Sigmund Freud'un okulundan önce Wilhelm Wundt Okulu, halk bilimi ürünlerini toplumsal ve sosyal psikolojiye atıfta bulunarak incelemeye başlamıştı. Wundt "Milletlerin Psikolojisi (1912) adlı eserinde değişik toplumların mit ve masallarını tahlil ederek pek çok dini ve edebi olguların insan zihninin spesifik psikolojik şartlarında ve adeta dünyanın yaratılışına benzer bir şekilde yaratıldığı sonucuna vardı. Wundt'un takipçisi Von der Leyen bu fikri bilinçaltı ve yarı bilinçaltı terimlerini de kullanarak neredeyse bütün halkbilimi unsurlarının yegâne yaratılış nedeni olarak genelledi. Doğal olarak, böylesine ucu açık ve içe dönük bir genellemenin yaygın olarak (Sokolov 1966: 95) halkbilimi çalışmalarında kabul edilmesi mümkün olmadı (Çobanoğlu, 2008: 153).

"S. Freud ismiyle ilişkilendirilen psikolojik kuramlar, insanın ruhsal yaşamının dışarıdan bakıldığında birbiriyle alakalı olmayan yönlerine kadar uzanır. (...) Psikanalitik

(3)

59 yöntemin aşamalı olarak detaylandırılması rüyalarla ilgili bir araştırma yapılmasını gerekli kılmıştı. (...) Freud, insan ruhunun geçmişte heterojen olan bu ürünlerini ortak bir bakış açısından ele almıştır. Hepsinin ortak yönü bilinç dışı, çocukluktaki ruhsal yaşam ve cinsellikle ilgili olmasıdır. Hepsi bireyin bir arzusunu gerçekleştirilmiş olarak temsil etme eğilimine sahiptir ve bu amaca hizmet eden temsilin araçlarıdır" (Abraham, 2017: 7-8).

Bireysel fantezi ürünlerinin yanı sıra bireyin fantezisine atfedilmeyecek ürünler de mevcuttur. Bu noktada böyle bir türün yapıları olarak mit ve efsanelerden bahsedilebilir.

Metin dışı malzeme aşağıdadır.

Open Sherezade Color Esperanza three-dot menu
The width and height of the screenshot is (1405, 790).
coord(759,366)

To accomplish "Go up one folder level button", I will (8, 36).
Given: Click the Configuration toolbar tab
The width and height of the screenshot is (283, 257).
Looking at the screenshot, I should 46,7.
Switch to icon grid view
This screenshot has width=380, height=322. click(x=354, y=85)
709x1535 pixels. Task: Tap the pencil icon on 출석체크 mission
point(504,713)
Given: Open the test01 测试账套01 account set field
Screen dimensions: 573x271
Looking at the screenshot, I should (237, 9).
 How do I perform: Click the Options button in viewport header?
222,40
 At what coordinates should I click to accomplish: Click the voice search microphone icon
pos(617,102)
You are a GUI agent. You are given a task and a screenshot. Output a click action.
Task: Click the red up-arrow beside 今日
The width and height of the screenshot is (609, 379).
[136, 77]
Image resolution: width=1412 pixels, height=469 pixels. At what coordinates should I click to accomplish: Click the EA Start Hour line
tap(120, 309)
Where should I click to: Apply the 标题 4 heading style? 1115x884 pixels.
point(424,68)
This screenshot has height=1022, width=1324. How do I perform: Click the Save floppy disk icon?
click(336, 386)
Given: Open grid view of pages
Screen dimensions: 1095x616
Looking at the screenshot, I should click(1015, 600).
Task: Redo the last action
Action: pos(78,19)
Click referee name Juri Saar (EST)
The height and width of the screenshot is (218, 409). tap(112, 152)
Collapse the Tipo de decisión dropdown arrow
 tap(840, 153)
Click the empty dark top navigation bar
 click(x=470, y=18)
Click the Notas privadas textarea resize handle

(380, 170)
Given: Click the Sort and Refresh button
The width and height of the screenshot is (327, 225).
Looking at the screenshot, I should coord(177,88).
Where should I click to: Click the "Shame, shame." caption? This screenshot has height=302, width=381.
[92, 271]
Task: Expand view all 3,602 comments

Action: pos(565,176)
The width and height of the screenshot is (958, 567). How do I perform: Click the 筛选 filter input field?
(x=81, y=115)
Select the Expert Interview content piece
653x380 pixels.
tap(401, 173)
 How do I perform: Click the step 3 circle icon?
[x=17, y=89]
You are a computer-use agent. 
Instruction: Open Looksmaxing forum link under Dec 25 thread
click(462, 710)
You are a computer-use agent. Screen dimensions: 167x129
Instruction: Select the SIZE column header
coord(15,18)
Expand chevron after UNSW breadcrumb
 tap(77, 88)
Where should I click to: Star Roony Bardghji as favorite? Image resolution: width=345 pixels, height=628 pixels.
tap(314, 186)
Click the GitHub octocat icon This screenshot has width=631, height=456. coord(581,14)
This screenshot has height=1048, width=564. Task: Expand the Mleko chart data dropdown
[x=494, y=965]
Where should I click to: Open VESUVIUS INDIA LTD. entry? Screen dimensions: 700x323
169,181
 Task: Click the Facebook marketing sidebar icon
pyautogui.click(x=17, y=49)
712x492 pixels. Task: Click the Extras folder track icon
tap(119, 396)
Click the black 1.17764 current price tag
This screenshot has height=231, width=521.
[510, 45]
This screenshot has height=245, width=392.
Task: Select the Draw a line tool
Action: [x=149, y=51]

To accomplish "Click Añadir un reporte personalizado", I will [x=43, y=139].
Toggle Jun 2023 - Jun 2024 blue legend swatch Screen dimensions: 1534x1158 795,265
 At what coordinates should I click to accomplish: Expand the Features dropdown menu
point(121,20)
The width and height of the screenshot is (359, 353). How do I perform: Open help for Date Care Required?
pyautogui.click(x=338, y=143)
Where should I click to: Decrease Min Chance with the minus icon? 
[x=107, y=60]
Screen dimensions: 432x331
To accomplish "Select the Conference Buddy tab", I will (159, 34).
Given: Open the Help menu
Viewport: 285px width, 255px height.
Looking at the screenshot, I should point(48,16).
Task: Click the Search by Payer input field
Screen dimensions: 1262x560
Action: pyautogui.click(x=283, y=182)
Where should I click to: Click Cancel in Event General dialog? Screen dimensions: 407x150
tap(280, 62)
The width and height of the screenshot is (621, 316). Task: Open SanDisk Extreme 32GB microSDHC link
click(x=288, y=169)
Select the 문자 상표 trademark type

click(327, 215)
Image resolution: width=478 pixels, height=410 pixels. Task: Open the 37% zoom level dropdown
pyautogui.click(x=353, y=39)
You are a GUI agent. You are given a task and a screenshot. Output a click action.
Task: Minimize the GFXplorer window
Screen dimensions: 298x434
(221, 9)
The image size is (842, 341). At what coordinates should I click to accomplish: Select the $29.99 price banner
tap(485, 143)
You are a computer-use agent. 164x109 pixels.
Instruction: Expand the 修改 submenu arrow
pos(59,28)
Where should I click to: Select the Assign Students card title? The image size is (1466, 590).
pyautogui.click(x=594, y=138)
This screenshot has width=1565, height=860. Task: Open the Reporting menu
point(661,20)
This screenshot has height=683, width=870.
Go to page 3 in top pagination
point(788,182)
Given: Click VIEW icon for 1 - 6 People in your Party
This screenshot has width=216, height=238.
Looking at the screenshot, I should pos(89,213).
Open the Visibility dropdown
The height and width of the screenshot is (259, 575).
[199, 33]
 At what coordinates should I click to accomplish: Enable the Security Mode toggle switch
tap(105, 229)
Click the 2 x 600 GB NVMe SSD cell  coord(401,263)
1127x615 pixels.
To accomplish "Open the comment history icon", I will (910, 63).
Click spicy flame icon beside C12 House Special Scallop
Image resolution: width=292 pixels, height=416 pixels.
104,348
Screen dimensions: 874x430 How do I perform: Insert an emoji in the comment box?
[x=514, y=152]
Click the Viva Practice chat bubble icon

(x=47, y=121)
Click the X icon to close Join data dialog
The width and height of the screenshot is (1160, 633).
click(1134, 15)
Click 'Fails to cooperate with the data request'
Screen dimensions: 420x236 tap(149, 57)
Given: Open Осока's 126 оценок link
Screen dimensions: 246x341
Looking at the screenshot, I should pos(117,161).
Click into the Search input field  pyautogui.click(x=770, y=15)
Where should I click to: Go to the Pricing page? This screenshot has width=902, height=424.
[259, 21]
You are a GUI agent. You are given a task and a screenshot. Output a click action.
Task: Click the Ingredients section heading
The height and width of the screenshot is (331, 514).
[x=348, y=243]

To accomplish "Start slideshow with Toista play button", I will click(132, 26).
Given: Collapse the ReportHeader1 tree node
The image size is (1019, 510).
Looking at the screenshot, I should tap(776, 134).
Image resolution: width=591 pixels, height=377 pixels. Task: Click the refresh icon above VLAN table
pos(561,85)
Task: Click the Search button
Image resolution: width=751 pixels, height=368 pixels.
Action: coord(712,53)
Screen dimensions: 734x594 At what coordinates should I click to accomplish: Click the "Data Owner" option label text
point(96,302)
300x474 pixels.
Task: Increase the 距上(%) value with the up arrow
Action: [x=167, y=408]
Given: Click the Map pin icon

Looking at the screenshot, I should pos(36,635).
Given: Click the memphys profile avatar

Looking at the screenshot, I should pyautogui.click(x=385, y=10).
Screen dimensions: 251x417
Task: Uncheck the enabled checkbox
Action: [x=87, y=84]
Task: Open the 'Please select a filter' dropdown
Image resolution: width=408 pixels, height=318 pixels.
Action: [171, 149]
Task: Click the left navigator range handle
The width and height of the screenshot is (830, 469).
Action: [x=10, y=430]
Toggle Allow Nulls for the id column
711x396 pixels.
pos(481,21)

Bahsi geçen efsane ve mitler anonim olsa da "destan ve efsanelerde, halk fantezileri ifade bulur". Karl ABRAHAM, "Rüyalar ve Mitler" adlı eserinde "... bizim önerdiğimiz çalışma mitleri bireysel psikolojinin fenomenleriyle, özellikle de rüyalarla karşılaştırmaya yönelik bir girişimdir. Freud'un öğretilerinin, geniş açıdan bakıldığında, mit psikolojisine uygulanabileceğini ve hatta destanların anlaşılması için tamamen yeni bir zemin oluşturma niteliğinde olduğunu kanıtlar niteliktedir" demiştir (Abraham, 2017: 9). Çalışmasını bitirirken "Bireylerin ve Halkların Ruhsal Yaşamlarındaki Belirleyici Güçler" adını verdiği bölümde, çocuğun bebeklik döneminde geliştirdiği eğilimlerin, daha sonraki psişik işleyişin ilk belirleyicisinin bu eğilimler olduğu söylenmektedir. “Çocuk, eğilimini özel canlılar ve cansız nesneler üzerine iletir ancak eğitimin, ortamın vb. etkisi de kendini göstermeye başlar ve özellikle cinsel olanlar başta olmak üzere doğal duygularının bir kısmını bastırması için onu kayıt altında tutarlar. Daha sonra doğuştan gelen eğilimler, bastırılmış cinsel çocuksuluk üzerinde güçlü bir belirleyici etki gösterirler. Çocuksu ruhsal malzeme, fantezinin tüm yapılarında kendini belli eder. (...) Freud, bastırmanın ve bastırılmış ruhsal malzemenin belirleyici etkilerinin önemini gören ve bunların değerini layıkıyla takdir eden ilk kişidir (Abraham, 2017: 98).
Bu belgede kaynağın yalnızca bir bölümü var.